Grant number: 18/25506-8
Support type:Scholarships in Brazil - Scientific Initiation
Effective date (Start): April 01, 2019
Effective date (End): March 31, 2020
Field of knowledge:Biological Sciences - Genetics
Principal Investigator:Ana Cristina Victorino Krepischi
Grantee:Annie Tomoe Takaesu
Home Institution: Instituto de Biociências (IB). Universidade de São Paulo (USP). São Paulo , SP, Brazil

Abstract

Pediatric cancer presents a low incidence when compared to the cancer that develops in adults, presenting great differences regarding its biology and the causes that lead to its emergence, as the smaller involvement of environmental risk factors and short temporal window for its development.
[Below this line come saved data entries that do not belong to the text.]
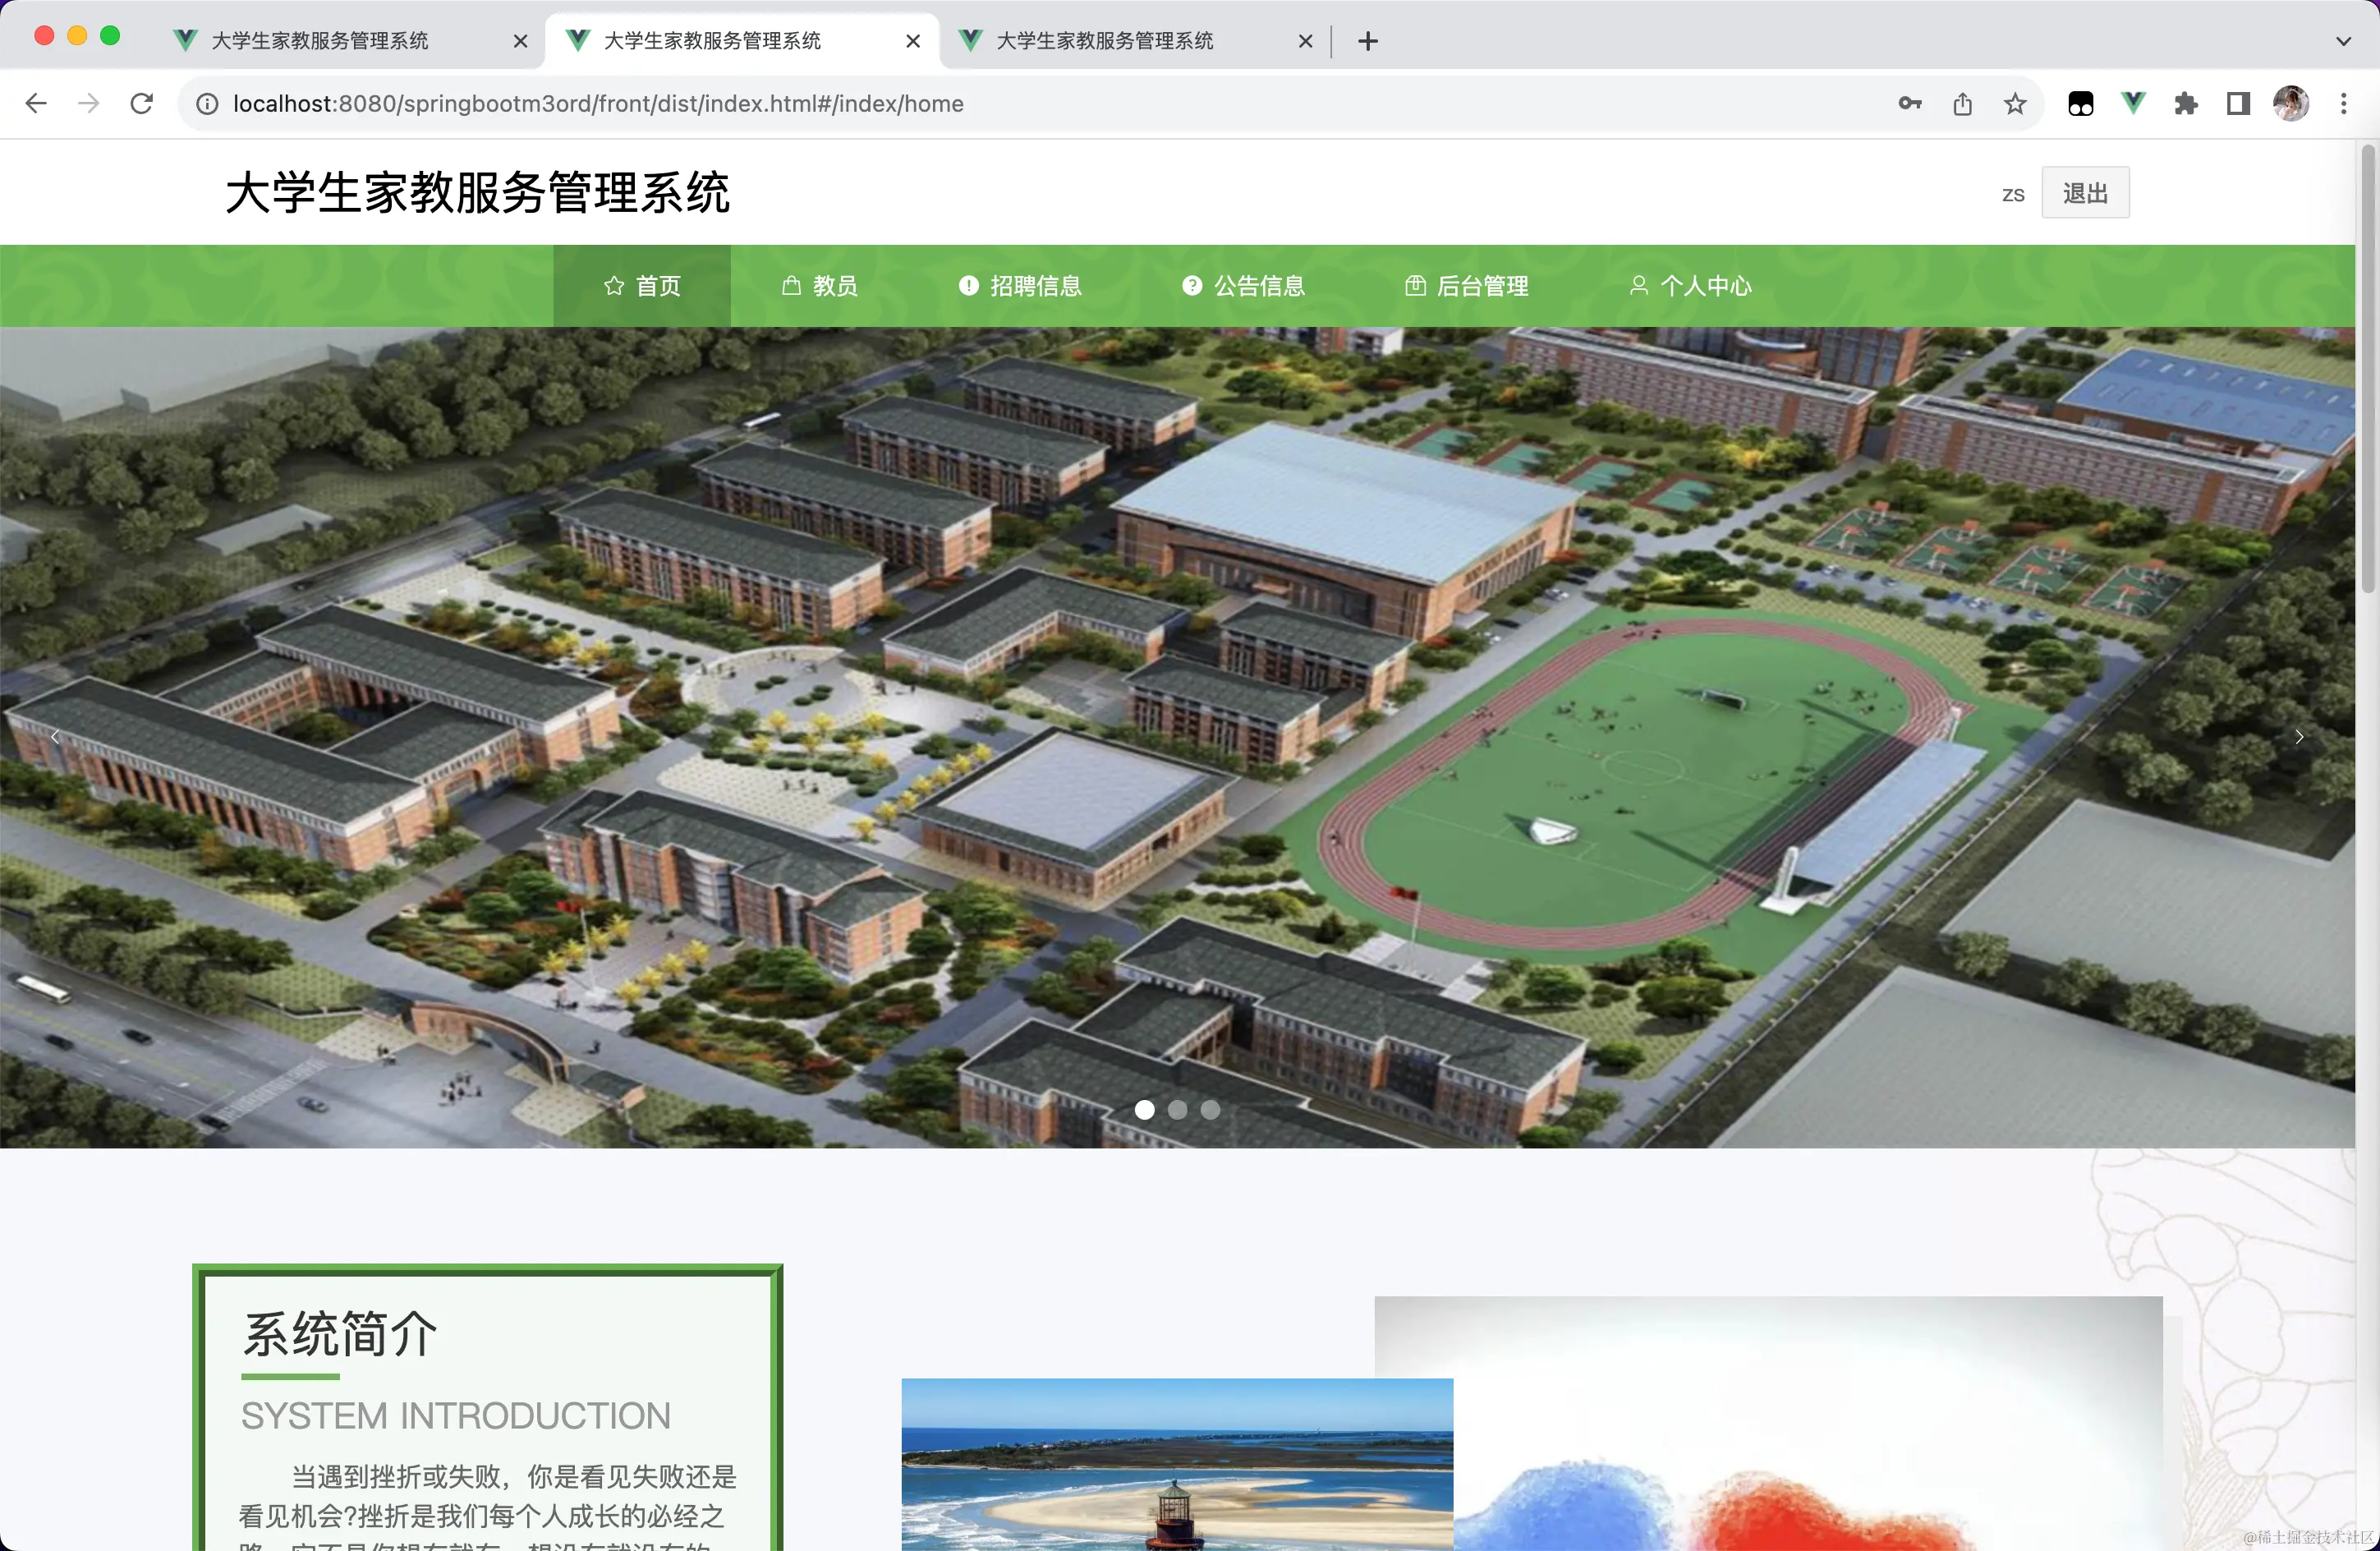The image size is (2380, 1551).
Task: Click the 退出 logout button
Action: pos(2085,193)
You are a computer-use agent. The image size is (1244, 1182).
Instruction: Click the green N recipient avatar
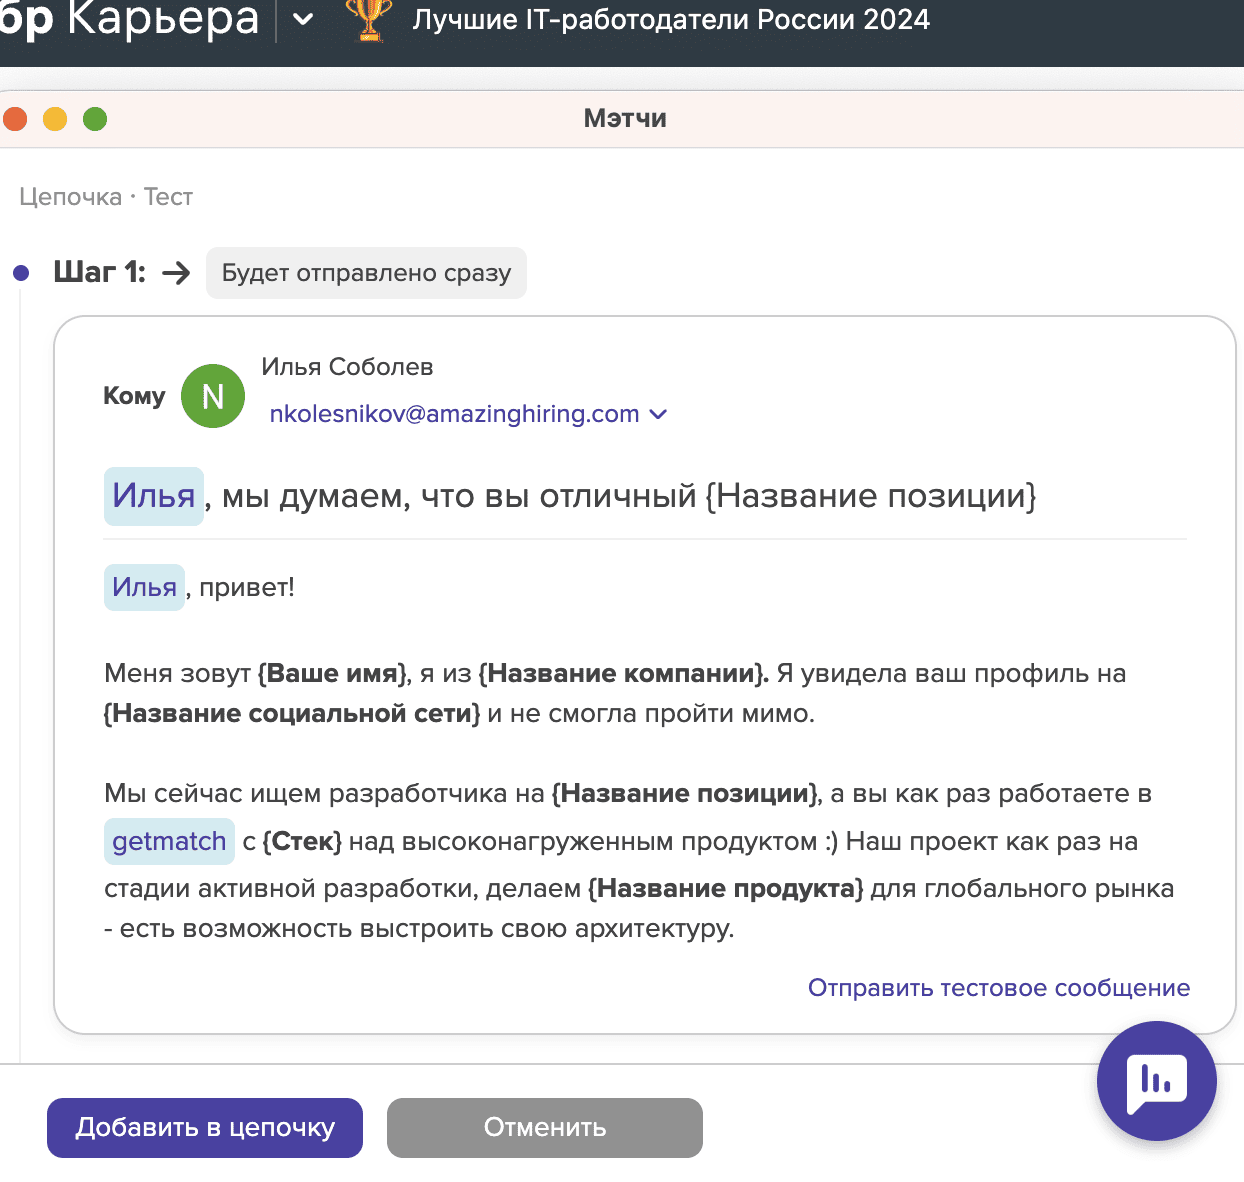[213, 396]
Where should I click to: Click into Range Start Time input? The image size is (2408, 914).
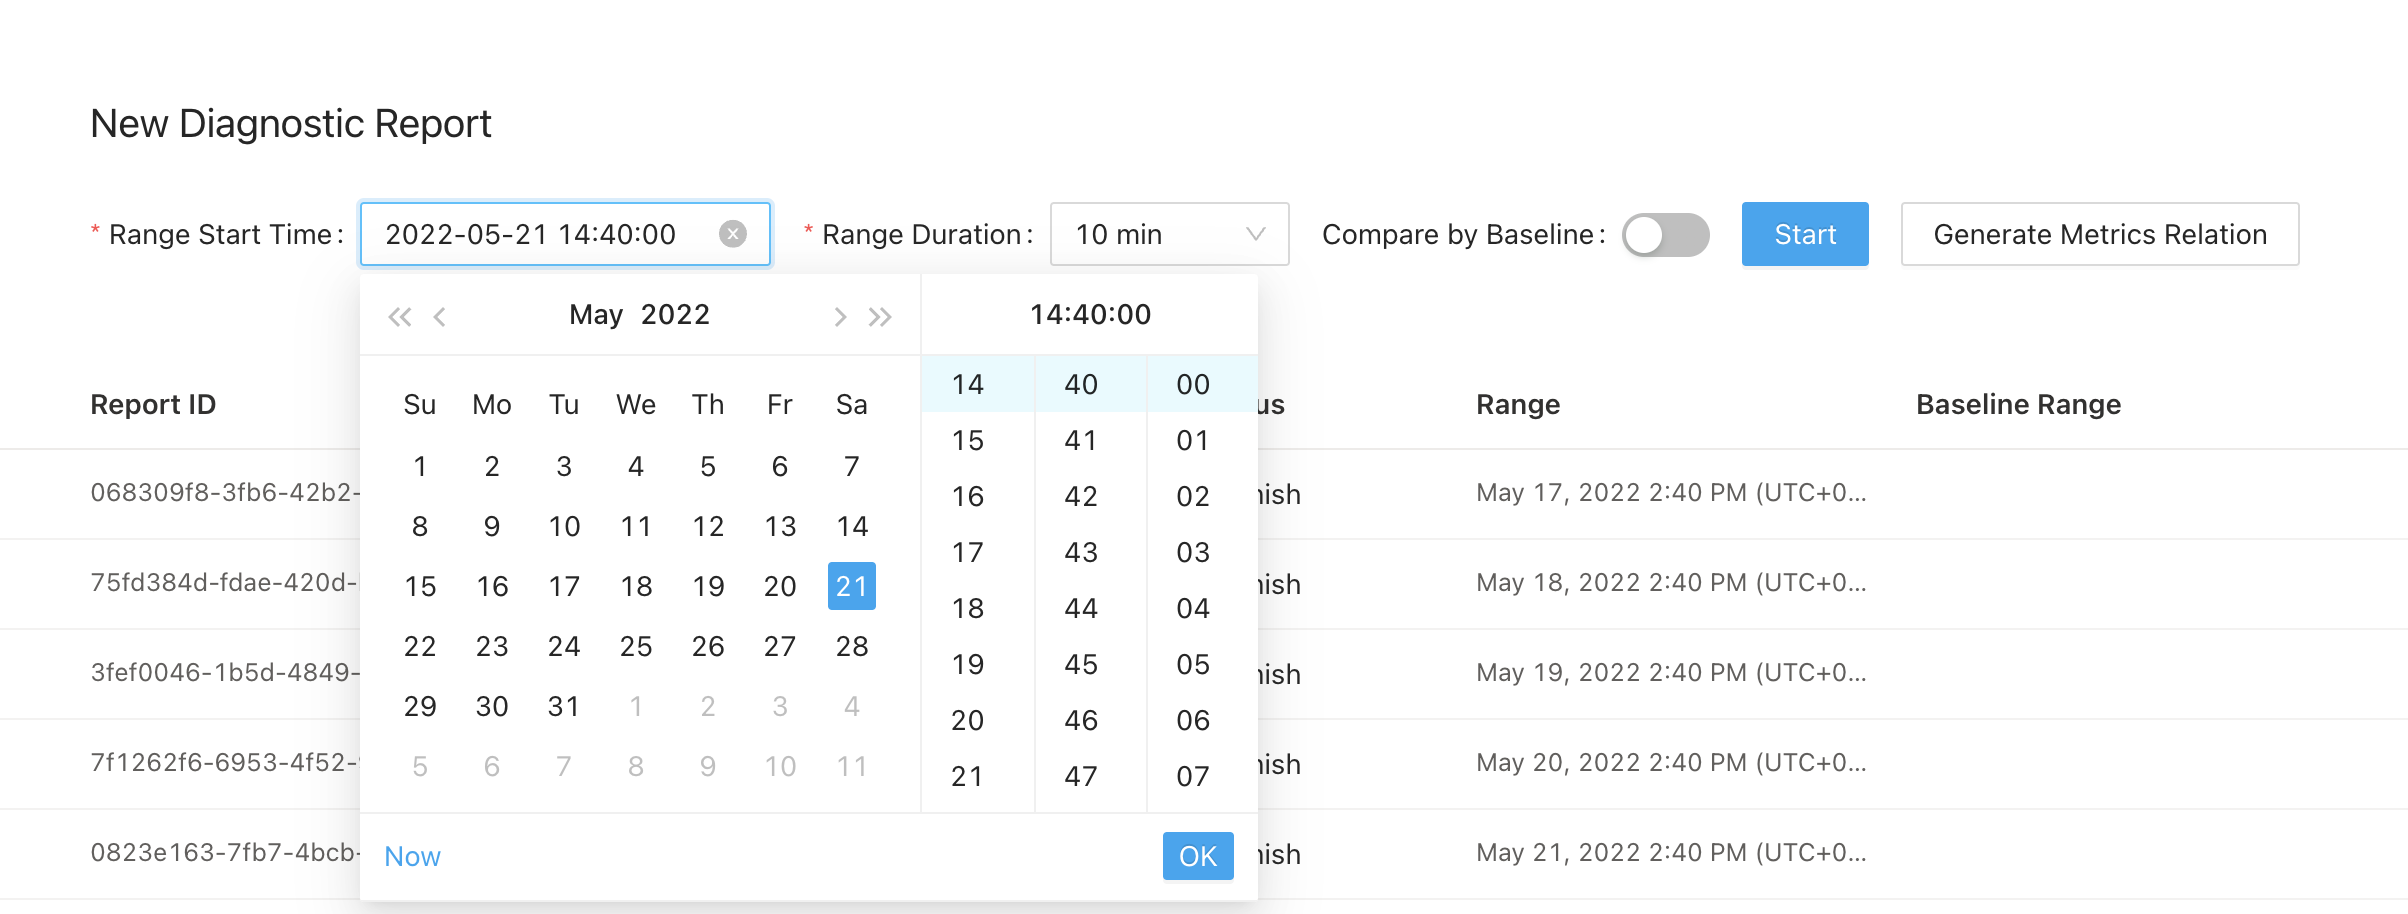540,235
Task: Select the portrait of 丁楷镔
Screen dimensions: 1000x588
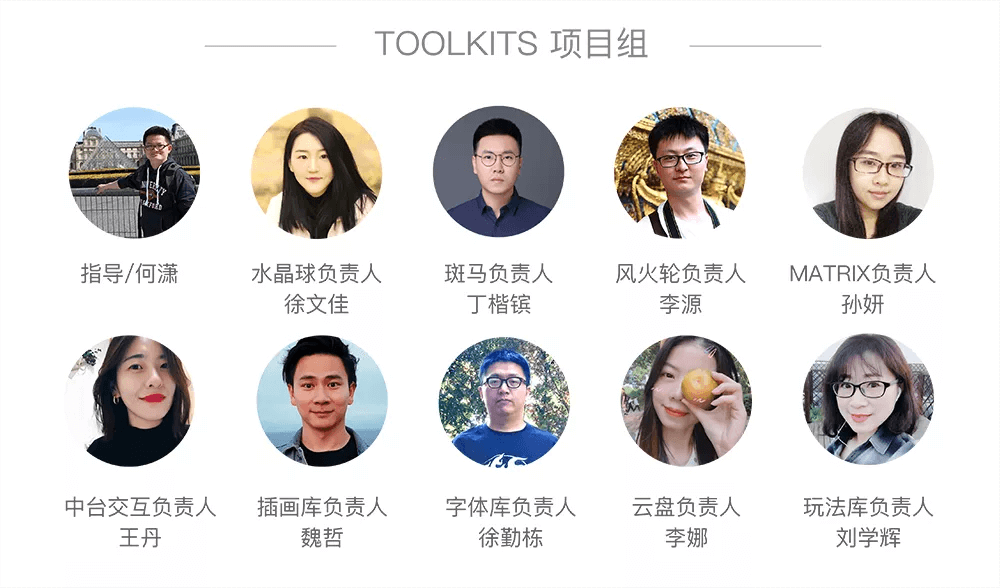Action: pyautogui.click(x=498, y=172)
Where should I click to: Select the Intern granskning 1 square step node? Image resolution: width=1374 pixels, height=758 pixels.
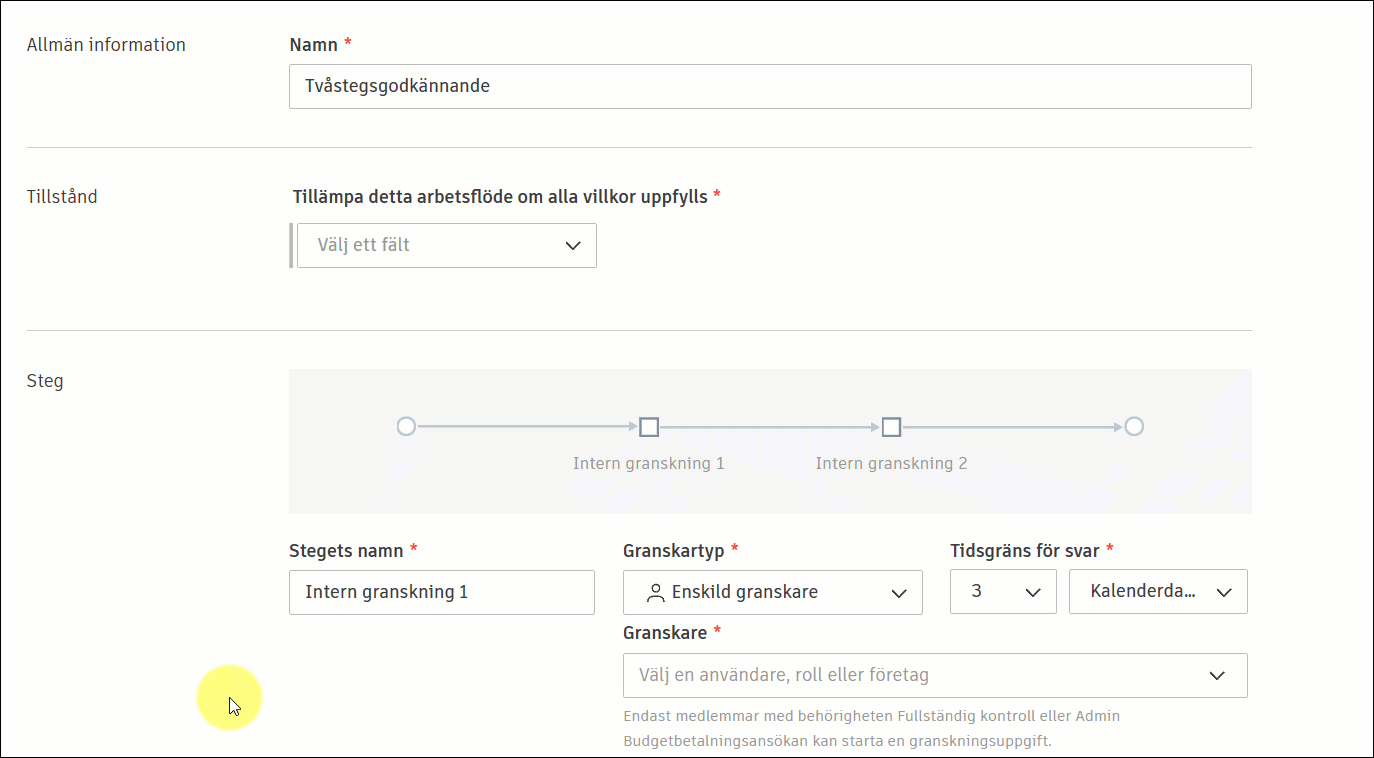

Hepatoblastoma is an embryonic liver tumor that develops in the first years of life, with liver cancer being more frequent in childhood. It is characterized by the presence of chromosomal aneuploidies, especially gains of whole chromosomes, and presents the lowest number of somatic mutations among solid tumors. Among the gene alterations associated with this tumor type, there are few genes with recurrent mutations, especially CTNNB1, which cause stability of this protein and activation of the Wnt pathway, in addition to mutations in the TERT gene promoter, which are generally associated with a worse prognosis. Because it is an extremely rare tumor type (approximately 11 cases per million among children under the age of 18 months), there are few studies with hepatoblastoma samples, with most of the work being done on a single commercially available line (HEPG2). This study aims at the establishment and characterization of two cell lines of hepatoblastomas derived from tumors of different patients, aiming their use in future studies. The characterization of these lines will be carried out cytogenetically, by karyotype and genomic microarray analysis to identify chromosomal alterations, as well as the study of somatic mutations by Sanger sequencing (CTNNB1 and TERT genes) and exoma.